Political survival: mutating the discourse, not the power

Published on May 25, 2026 | Translated from Spanish

The comparison with a bacterium is no coincidence. When the political environment becomes hostile, certain parties activate an adaptation mechanism: they change their language and promises to survive the crisis. However, their internal core, the structure that concentrates control and benefits, remains unchanged. It is biology applied to the management of power.

bacterial colony morphing into a political party structure, membrane-like outer layer shedding old slogans while rigid internal power nucleus remains unchanged, core of golden gears and control panels surrounded by shifting translucent text fragments, technical illustration style, biopolitical visualization, glowing blue data streams flowing between mutated exterior and static interior, metallic connections pulsing with energy, cinematic dark background with amber highlights, hyperdetailed molecular-mechanical hybrid texture

The DNA of power: centralized control algorithm 🧬

From a systems engineering perspective, this behavior resembles monolithic software. The source code (the DNA of power) is a black box that does not allow revisions. Faced with a crisis of confidence, the party launches a superficial patch: it changes the user interface (the public discourse) to deceive the operating system (the electorate). But the administrator privileges and resource access permissions remain intact at the core. There is no real refactoring, only cosmetics.
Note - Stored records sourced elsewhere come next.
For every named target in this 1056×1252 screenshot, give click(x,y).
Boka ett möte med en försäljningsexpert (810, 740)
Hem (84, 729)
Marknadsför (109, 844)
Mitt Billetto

Chameleon mode: change color, not stomach 🦎

The politician promises democratic regeneration while their inner circle continues to divvy up the budget spoils. It is like an antivirus that announces it will eliminate all threats, but turns out to be the trojan itself. The population watches the masquerade and, instead of a change of course, receives the same recipe with new packaging. The bacterium smiles, divides, and keeps collecting.